3.6. IgG4 related disease

IgG4-related disease (IgG4RD) is characterized by infiltration of CD4+ T cells and IgG4+ plasma cells of various organs. The patients were reported to have higher proportions of cTfh cells, as well as increased proportions of plasmablasts than healthy controls [62]. Specific expansion of cTfh2 cells was reported by multiple researchers, associated with serum IgG4 levels, frequency of plasmablasts, disease activity, and number of affected organs [63–65]. Grados et al. [63] also showed a decrease of cTfh1 frequency in the patients. Akiyama et al. [64] reported that cTfh2 cells have functional responsibility for the differentiation of naïve B cells into plasmablasts and for production of IgG4 in patients with active disease. Despite the role of IgG4 itself in the disease development is not determined, cTfh2 cells could have pathogenicity than other subsets in IgG4RD (Table 1).

3.7. Other autoimmune diseases

3.7.1. Neuroinflammatory diseases

In some neuroinflammatory diseases, contribution of Tfh cells was also reported.

In multiple sclerosis (MS) patients, meningeal inflammation with ectopic GCs was observed by pleural groups [79,80] and Tfh-like cells were found in cerebrospinal fluid (CSF) by recent single cell analysis [81]. In that study, cell set enrichment analysis revealed that Tfh cells could drive B lineage cells expansion in patient CSF [81]. In peripheral blood of patients with relapsing-remitting or secondary progressive forms, cTfh cells expansion was also observed [82–84] with reversibility by a treatment with fingolimod [84]. In these studies, Christensen J et al. [83] reported an increased frequency of cTfh17 cells and a decreased one of cTfh1 cells in the patients. In addition, composition of cTfh subsets was skewed to cTfh1 cells after fingolimod treatment [84].

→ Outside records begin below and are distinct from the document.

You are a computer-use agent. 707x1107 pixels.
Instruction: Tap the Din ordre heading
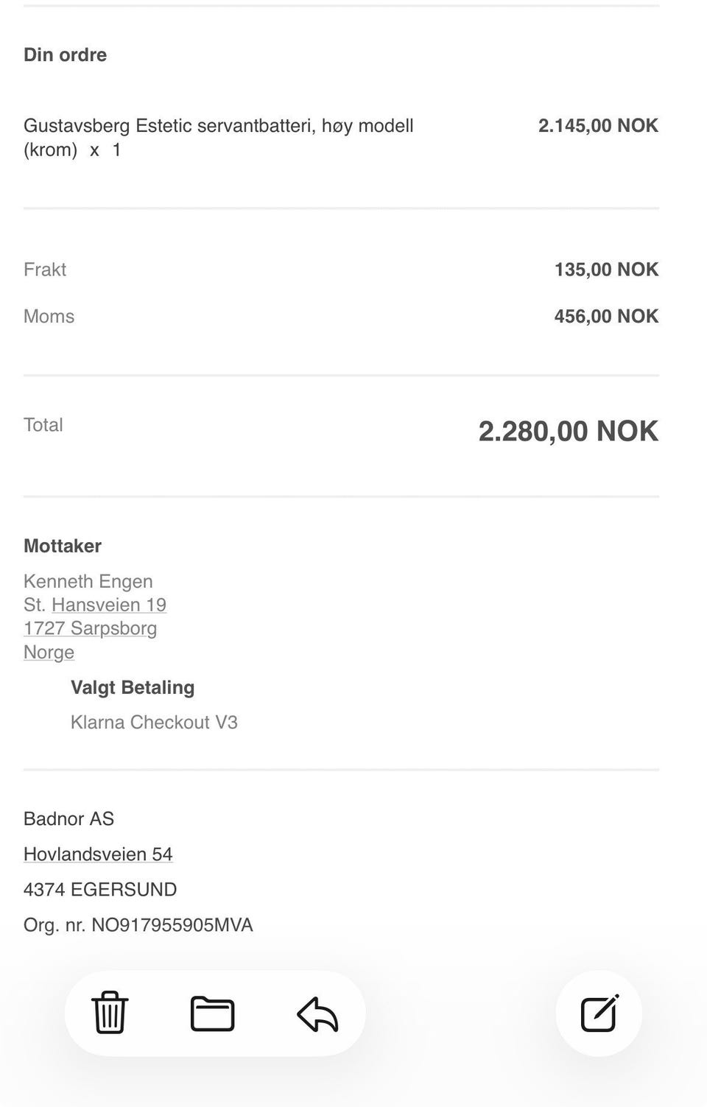65,55
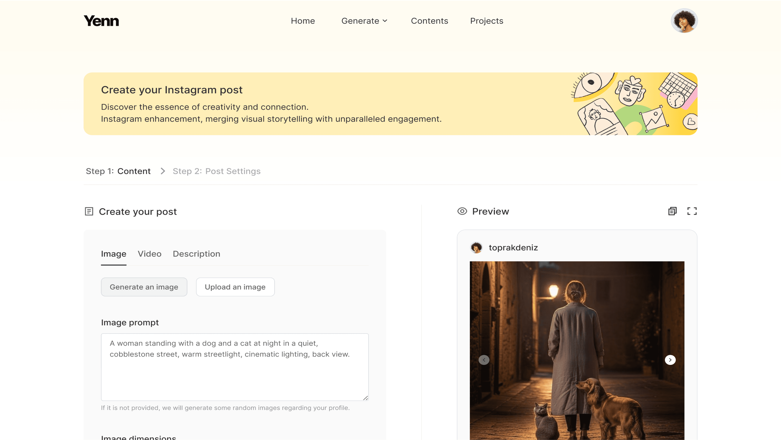
Task: Open the user profile avatar menu
Action: point(684,21)
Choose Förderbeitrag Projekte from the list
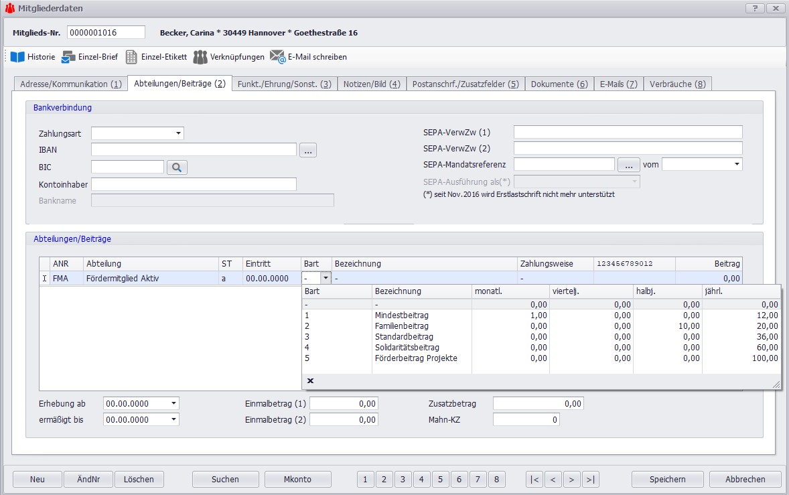 tap(415, 358)
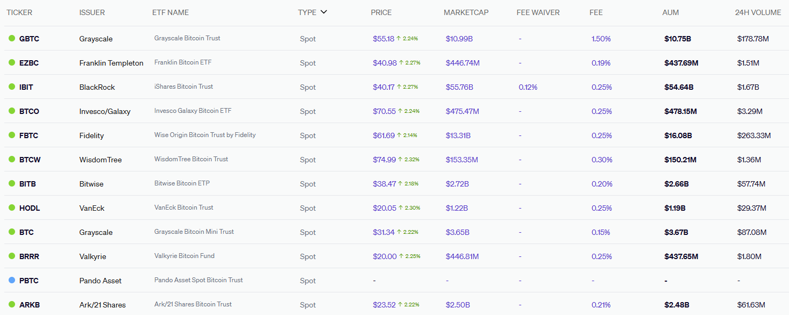Click the GBTC fee value 1.50%
The image size is (789, 315).
(x=601, y=39)
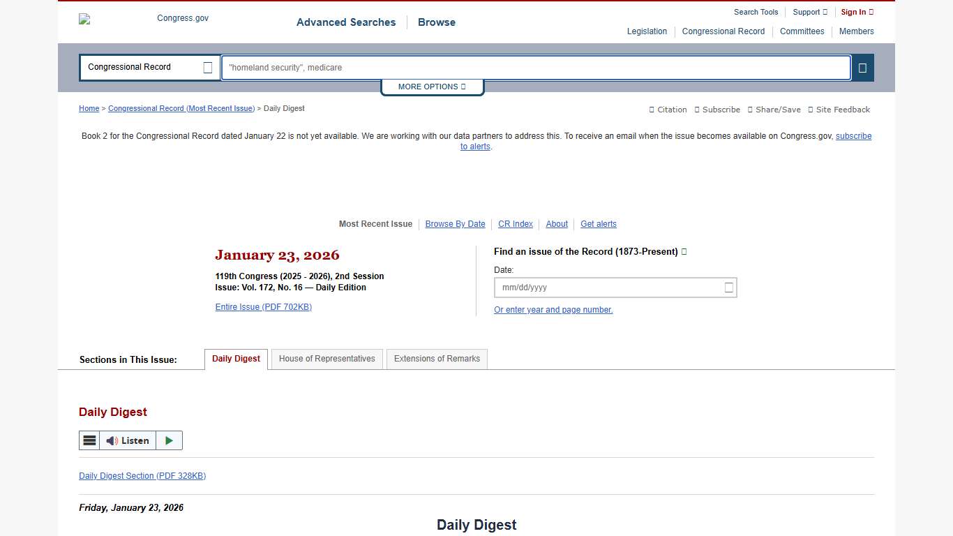Click the CR Index link
Image resolution: width=953 pixels, height=536 pixels.
point(515,223)
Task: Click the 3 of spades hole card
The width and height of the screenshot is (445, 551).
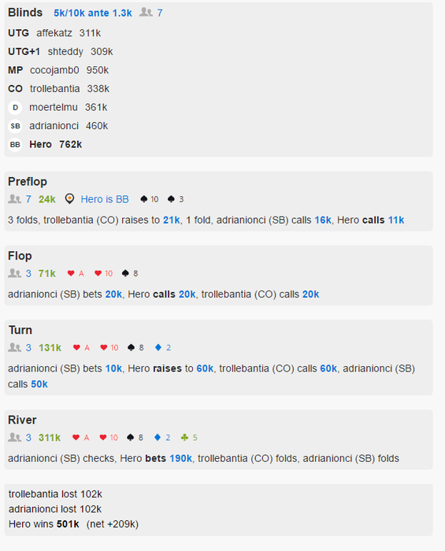Action: (176, 199)
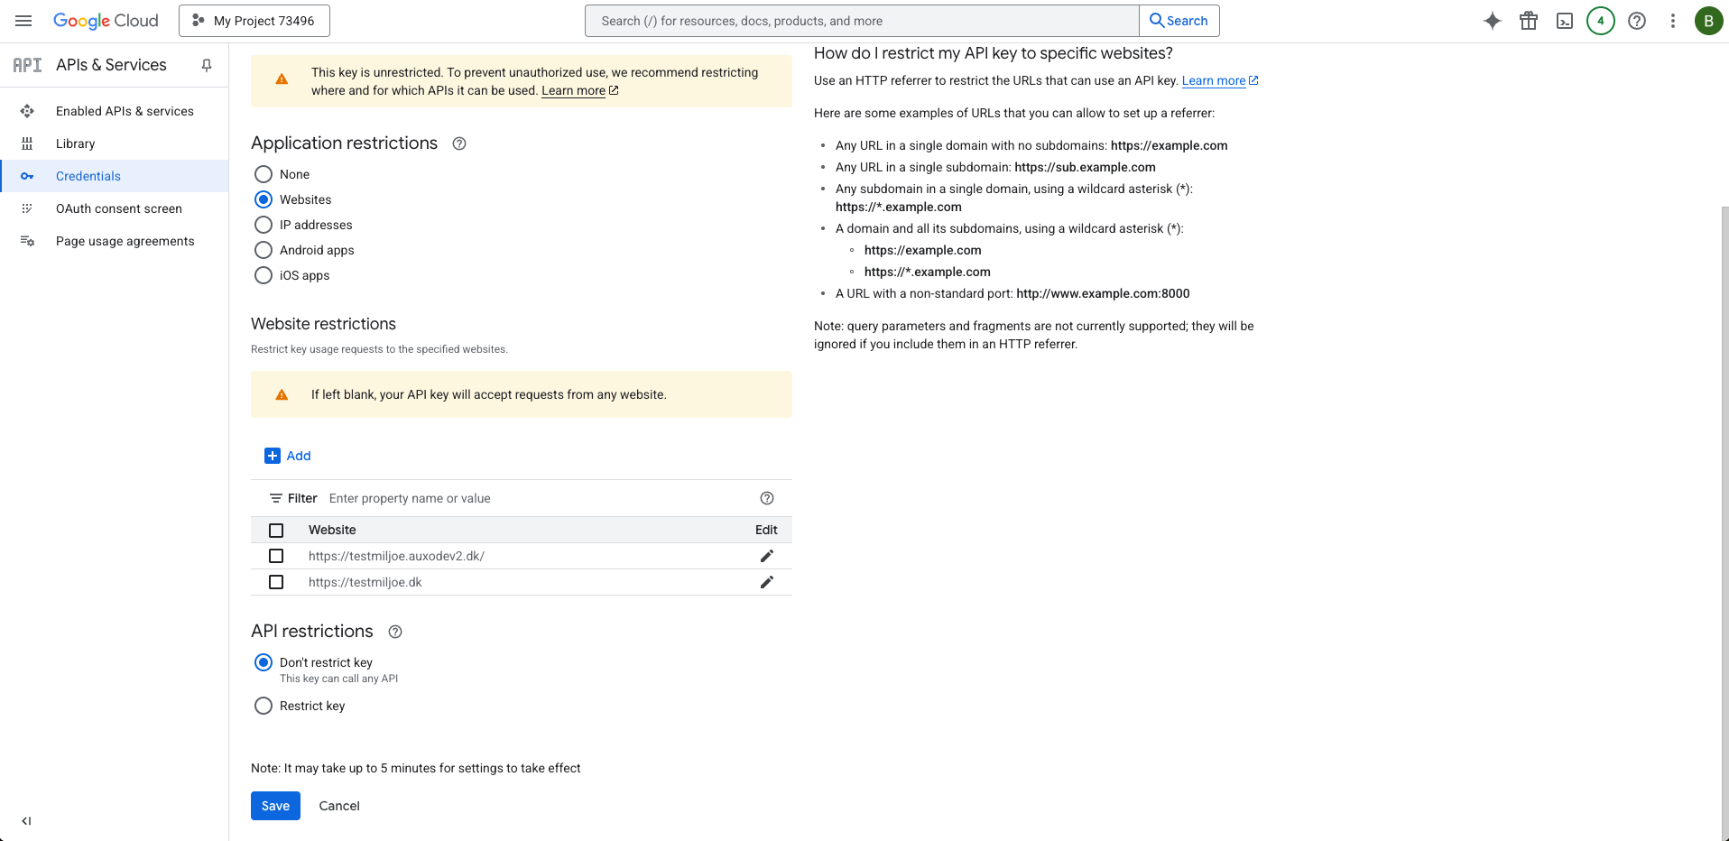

Neuromyelitis optica spectrum disorders (NMOSD) are also inflammatory demyelinating diseases affecting CNS, characterized by presence of anti auqaporin-4 antibodies [85]. Multiple studies showed increased frequencies of cTfh cells in NMOSD patients [86–88]. They had correlation with disease activity and treatment with methylprednisolone led to a significant decrease of cTfh cells frequency [87]. Untreated NMOSD patients showed an imbalance of cTfh subsets: increase of cTfh17 and (cTfh2 + cTfh17)/cTfh1 ratio [88]. Of interest, anti-CD20 antibody, rituximab, altered the Tfh polarization to that of healthy controls [88].

3.7.2. Psoriasis

Psoriasis is thought to be caused by dysregulation of skin localized immune cells. Frequency of cTfh cells are increased in patients with psoriasis vulgaris, and they are correlated with disease severity and with the accumulation of activated B cells [89,90]. Regarding cTfh cells subsets, Wang Y et al. [91] found a significant increase in cTfh17 cell frequency in the patients, with a trend of increased cTfh2 cells and decreased cTfh1 cells, leading to an increase in (cTfh2 + cTfh17)/cTfh1 ratio. Frequency of cTfh17 cells had correlation with the disease severity and was decreased along with improvement of the disease [91].

4. Conclusion

Despite the possible existence of publication bias, these data we showed demonstrate a key role of altered Tfh subsets in pathogenesis of various autoimmune diseases (Table 1). The patterns of alternation were differed among the diseases, however, many researchers discovered cTfh2 and cTfh17 cells as pathogenetic subsets. In contrast, precise role of cTfh1 cells in autoimmunity remains unclear. In addition, much remains to be learned. It still under investigation whether they serve differently besides promotion of autoantibody production, whether they require different activation pathways, and whether there is plasticity among them. We have to be aware that we do not know if the observed alterations are causative and/or a result of aberrant immune reaction. In addition, of note, peripheral helper T (Tph) cell, which accumulated in inflamed tissues and has comparable B cell help ability to Tfh cells, has attracted attentions these days [92].

Clarifying the detailed biology of Tfh subsets is of particular importance. Answers to these questions could enlighten us to more suitable therapeutic options for autoimmune diseases.

Disclosure statement

The authors report no conflict of interest.